Your objective: Pick out each line in the records below that contains the string "with". Treat uppercase and lowercase as different.
^^^^^^^^^^^^^^^^
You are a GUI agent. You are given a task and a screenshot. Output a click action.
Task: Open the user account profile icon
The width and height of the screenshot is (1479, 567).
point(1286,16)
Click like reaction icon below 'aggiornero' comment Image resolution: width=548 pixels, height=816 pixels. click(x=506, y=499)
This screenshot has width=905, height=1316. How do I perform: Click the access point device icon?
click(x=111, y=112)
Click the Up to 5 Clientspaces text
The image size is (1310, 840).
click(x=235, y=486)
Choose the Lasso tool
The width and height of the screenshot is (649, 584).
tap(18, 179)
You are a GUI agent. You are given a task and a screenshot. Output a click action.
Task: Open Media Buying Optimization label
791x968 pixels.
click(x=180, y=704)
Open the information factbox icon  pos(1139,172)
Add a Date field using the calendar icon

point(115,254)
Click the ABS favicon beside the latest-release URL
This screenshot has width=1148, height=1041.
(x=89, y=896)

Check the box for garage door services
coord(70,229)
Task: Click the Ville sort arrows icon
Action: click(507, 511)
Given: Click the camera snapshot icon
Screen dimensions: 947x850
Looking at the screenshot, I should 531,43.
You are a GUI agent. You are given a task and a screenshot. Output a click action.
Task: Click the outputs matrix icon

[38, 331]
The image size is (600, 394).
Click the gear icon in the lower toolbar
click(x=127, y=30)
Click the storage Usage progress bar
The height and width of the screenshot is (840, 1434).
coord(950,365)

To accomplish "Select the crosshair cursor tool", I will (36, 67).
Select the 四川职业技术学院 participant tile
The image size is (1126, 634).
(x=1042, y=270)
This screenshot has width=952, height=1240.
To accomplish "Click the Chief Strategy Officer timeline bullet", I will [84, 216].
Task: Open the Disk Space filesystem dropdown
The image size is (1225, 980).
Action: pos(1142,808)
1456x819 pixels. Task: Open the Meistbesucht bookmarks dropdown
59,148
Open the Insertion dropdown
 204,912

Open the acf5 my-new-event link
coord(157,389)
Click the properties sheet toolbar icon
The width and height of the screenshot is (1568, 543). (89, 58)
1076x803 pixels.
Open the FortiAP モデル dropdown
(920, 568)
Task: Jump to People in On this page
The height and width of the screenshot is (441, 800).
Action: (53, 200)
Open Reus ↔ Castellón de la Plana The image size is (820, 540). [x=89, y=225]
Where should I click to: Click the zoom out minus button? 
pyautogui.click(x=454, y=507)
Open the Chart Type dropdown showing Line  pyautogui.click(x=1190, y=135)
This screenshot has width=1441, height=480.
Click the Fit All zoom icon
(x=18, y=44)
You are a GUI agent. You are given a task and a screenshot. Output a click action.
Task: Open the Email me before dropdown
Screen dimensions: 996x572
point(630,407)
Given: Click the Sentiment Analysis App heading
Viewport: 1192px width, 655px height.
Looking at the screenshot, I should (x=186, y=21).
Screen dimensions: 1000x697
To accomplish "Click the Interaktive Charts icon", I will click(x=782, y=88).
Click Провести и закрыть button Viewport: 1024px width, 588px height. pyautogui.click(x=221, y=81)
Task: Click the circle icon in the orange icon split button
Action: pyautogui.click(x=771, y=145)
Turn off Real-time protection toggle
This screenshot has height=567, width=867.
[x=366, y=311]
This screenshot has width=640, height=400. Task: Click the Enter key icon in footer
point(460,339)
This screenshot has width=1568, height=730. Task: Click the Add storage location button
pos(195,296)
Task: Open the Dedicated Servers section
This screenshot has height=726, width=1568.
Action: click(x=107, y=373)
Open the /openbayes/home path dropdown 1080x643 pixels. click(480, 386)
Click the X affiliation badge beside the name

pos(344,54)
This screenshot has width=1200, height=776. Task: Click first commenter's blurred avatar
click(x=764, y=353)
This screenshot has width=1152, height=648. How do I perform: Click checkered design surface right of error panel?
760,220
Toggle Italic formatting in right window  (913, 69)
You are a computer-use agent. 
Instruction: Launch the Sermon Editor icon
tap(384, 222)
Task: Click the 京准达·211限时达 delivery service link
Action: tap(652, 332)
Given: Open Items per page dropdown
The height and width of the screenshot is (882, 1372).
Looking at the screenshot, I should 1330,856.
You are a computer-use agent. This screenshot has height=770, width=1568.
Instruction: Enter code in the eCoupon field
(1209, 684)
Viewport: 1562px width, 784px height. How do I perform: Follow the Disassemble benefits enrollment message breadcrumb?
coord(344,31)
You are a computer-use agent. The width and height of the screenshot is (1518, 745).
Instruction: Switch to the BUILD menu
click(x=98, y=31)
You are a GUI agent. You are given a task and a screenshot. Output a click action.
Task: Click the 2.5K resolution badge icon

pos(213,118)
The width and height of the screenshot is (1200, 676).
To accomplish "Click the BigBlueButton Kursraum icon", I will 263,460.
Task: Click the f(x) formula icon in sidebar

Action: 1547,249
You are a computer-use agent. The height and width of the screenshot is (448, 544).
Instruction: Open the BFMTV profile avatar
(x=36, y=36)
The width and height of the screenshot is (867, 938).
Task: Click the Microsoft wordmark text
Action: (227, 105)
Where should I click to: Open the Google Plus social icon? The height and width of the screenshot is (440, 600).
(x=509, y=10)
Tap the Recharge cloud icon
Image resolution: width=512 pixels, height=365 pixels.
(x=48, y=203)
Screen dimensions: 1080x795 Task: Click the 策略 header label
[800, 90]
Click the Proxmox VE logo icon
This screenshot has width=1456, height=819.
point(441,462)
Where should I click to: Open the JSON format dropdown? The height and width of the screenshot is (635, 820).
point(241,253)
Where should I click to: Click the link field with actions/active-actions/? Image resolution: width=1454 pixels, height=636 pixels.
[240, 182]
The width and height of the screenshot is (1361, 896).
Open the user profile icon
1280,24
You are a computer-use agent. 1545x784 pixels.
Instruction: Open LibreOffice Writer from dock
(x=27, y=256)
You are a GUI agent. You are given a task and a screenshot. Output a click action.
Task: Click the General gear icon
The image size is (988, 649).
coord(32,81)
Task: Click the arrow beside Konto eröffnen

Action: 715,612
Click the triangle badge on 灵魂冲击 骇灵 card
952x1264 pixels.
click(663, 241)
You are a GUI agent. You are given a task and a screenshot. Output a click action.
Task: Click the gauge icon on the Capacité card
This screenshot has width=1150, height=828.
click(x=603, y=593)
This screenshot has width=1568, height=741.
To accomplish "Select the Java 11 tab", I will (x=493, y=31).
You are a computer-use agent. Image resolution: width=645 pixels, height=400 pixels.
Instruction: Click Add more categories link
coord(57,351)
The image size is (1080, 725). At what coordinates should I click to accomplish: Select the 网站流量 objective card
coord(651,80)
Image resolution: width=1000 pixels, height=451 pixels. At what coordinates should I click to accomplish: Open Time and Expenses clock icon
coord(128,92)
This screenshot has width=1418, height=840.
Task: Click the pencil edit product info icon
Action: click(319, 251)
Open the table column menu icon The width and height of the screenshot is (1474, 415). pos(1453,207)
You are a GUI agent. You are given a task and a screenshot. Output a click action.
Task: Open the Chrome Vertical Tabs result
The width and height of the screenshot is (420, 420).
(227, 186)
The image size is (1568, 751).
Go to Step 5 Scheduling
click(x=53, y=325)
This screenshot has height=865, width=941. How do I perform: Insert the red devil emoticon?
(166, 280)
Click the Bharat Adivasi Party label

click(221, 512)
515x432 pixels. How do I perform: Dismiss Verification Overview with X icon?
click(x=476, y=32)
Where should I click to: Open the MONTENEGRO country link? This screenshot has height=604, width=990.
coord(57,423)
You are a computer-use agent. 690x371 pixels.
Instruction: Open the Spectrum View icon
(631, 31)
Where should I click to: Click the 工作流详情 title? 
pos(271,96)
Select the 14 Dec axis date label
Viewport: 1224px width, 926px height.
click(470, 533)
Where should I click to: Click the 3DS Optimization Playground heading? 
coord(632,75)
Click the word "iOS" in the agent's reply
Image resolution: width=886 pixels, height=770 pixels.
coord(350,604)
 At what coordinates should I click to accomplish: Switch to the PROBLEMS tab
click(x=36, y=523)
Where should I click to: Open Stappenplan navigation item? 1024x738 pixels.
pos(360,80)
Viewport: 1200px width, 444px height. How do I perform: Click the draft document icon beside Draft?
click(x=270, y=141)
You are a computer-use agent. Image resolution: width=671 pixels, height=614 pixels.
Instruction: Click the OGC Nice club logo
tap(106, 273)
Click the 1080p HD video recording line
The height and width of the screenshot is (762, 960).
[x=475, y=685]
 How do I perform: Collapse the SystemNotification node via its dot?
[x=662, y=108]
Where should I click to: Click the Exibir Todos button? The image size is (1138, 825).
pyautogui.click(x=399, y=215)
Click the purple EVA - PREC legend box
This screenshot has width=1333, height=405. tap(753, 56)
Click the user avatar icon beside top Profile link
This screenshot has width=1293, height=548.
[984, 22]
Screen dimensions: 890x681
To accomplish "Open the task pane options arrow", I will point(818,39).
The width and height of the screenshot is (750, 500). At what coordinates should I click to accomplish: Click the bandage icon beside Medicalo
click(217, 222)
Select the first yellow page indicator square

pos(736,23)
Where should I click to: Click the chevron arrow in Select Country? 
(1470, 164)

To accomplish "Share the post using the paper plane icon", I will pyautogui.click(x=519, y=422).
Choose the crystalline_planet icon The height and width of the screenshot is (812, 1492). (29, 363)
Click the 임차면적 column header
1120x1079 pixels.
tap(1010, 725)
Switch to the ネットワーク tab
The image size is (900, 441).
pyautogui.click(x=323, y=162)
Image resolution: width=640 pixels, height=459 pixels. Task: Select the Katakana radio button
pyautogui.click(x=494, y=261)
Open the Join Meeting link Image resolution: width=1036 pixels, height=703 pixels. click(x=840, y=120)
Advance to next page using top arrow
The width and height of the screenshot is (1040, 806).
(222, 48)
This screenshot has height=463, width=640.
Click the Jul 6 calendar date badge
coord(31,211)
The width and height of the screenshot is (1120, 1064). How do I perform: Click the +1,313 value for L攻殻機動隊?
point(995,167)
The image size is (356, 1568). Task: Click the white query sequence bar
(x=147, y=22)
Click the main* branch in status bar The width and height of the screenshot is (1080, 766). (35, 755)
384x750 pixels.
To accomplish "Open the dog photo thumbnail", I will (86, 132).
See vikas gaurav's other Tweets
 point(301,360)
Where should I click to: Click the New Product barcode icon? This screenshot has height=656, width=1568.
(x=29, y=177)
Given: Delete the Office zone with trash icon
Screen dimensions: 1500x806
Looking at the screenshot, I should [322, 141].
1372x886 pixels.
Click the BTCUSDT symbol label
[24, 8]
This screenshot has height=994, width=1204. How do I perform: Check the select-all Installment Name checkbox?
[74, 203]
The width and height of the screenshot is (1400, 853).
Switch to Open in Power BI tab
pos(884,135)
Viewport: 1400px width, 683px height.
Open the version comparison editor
^^^^^^^^^^^^^^^^
Full response:
Where should I click to: Click the link field with actions/active-actions/? Image resolution: width=1454 pixels, height=636 pixels.
515x432 pixels. How do I perform: Dismiss Verification Overview with X icon?
Given: Delete the Office zone with trash icon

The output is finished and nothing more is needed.